------ Texte à lire

Mère Emmanuelle est mère abbesse de l’abbaye de Boulaur depuis 2013. Elle est également membre du comité de pilotage de l’Institut Talenthéo, une formation au gouvernement et à la relation pour les personnes en responsabilité communautaire. La communauté cistercienne de Boulaur, avec plus de 30 sœurs et une moyenne d’âge de 40 ans, marque ses visiteurs par son dynamisme et sa joie de vivre.
Quel est votre rôle en tant que mère abbesse d'une communauté ?
Mon rôle, qui est pour moi un vrai défi, est de tenir dans un juste équilibre la partie spirituelle et la partie matérielle de la vie de la communauté. Sur la partie spirituelle, je dois veiller à ce que chaque sœur puisse vivre la vie monastique à laquelle elle a été appelée avec toutes les activités qu’elle comporte : prière, offices, lectio divina, oraison, vie fraternelle et de travail… Le besoin d'équilibre de la vie monastique peut entrer en tension avec la partie économique. Il nous faut payer l'ensemble des charges fixes et courantes de la communauté et procéder à diverses mises aux normes. Tout cet aspect administratif demande de l’expertise et représente une part importante en temps et en soucis.

------------

◆ **Exercices**:
(1) Répondez aux questions suivantes d'après l'entretien.
(a) Depuis quelle année Mère Emmanuelle est-elle mère abbesse de l'abbaye de Boulaur ?
(b) Quelle est la moyenne d'âge de la communauté de Boulaur ?
(c) Quelles charges la communauté doit-elle payer ?
(2) Recopiez le passage de l'entretien qui va de « Quel est votre » à « et en soucis. ».
(3) Indiquez si chacune des affirmations suivantes est conforme à l'entretien.
(a) La communauté de Boulaur compte moins de vingt sœurs.
(b) Mère Emmanuelle siège au comité de pilotage de l'Institut Talenthéo.
(c) L'aspect administratif prend peu de temps à la communauté.

------ Données disponibles

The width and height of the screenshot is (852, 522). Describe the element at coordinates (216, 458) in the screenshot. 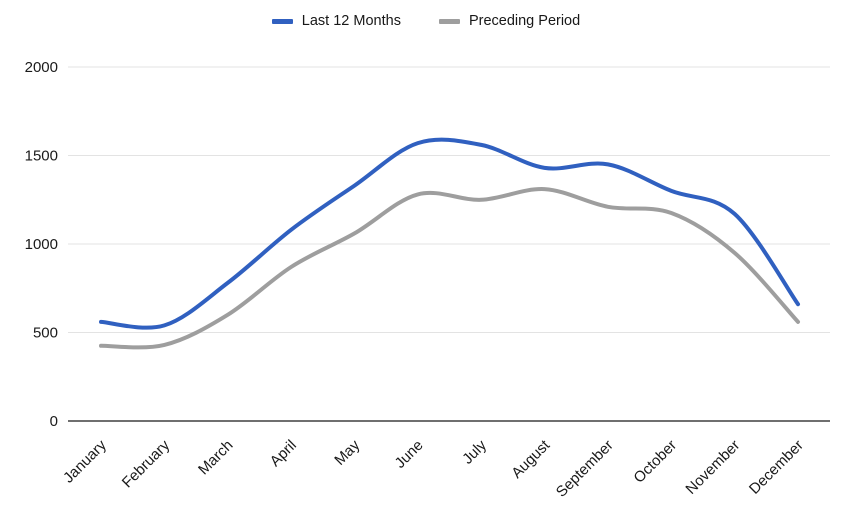

I see `x-axis-label-march: March` at that location.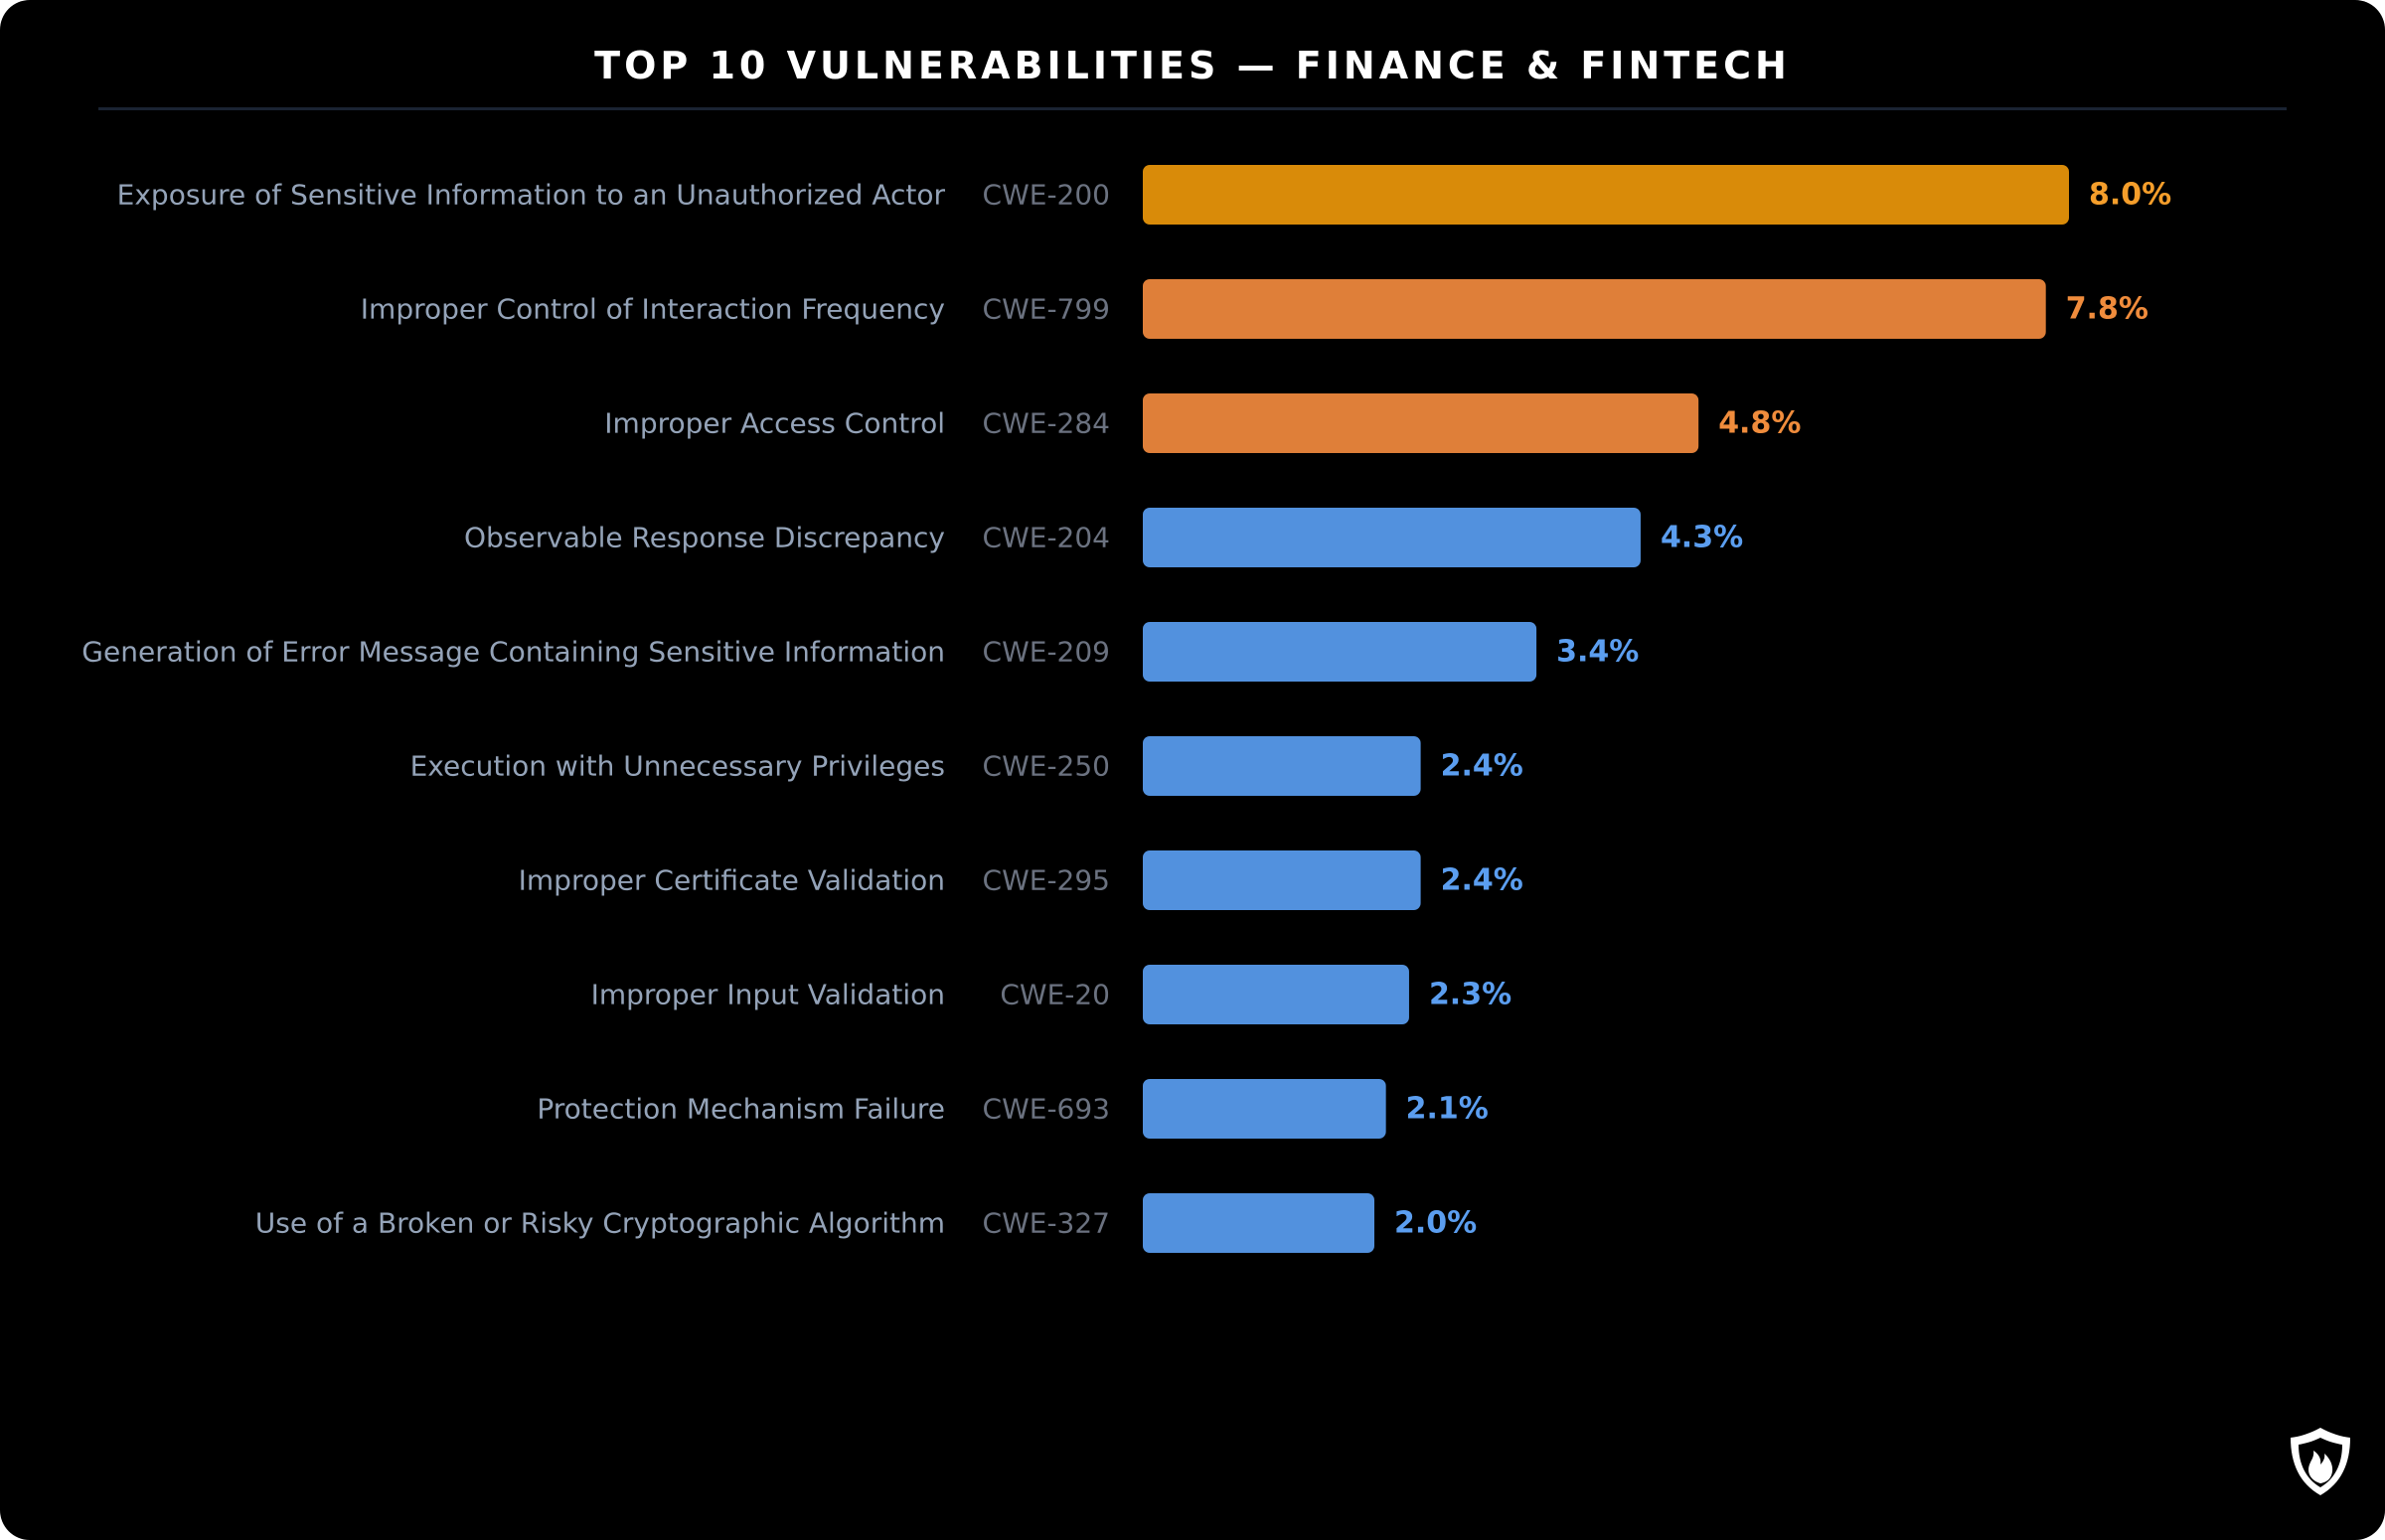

------------

◆ **Corrigé**:
(1)
(a) Depuis 2013.
(b) 40 ans.
(c) L'ensemble des charges fixes et courantes de la communauté.

(2)
Quel est votre rôle en tant que mère abbesse d'une communauté ?
Mon rôle, qui est pour moi un vrai défi, est de tenir dans un juste équilibre la partie spirituelle et la partie matérielle de la vie de la communauté. Sur la partie spirituelle, je dois veiller à ce que chaque sœur puisse vivre la vie monastique à laquelle elle a été appelée avec toutes les activités qu’elle comporte : prière, offices, lectio divina, oraison, vie fraternelle et de travail… Le besoin d'équilibre de la vie monastique peut entrer en tension avec la partie économique. Il nous faut payer l'ensemble des charges fixes et courantes de la communauté et procéder à diverses mises aux normes. Tout cet aspect administratif demande de l’expertise et représente une part importante en temps et en soucis.

(3)
(a) Non : « avec plus de 30 sœurs ».
(b) Oui : « Elle est également membre du comité de pilotage de l’Institut Talenthéo ».
(c) Non : « représente une part importante en temps et en soucis ».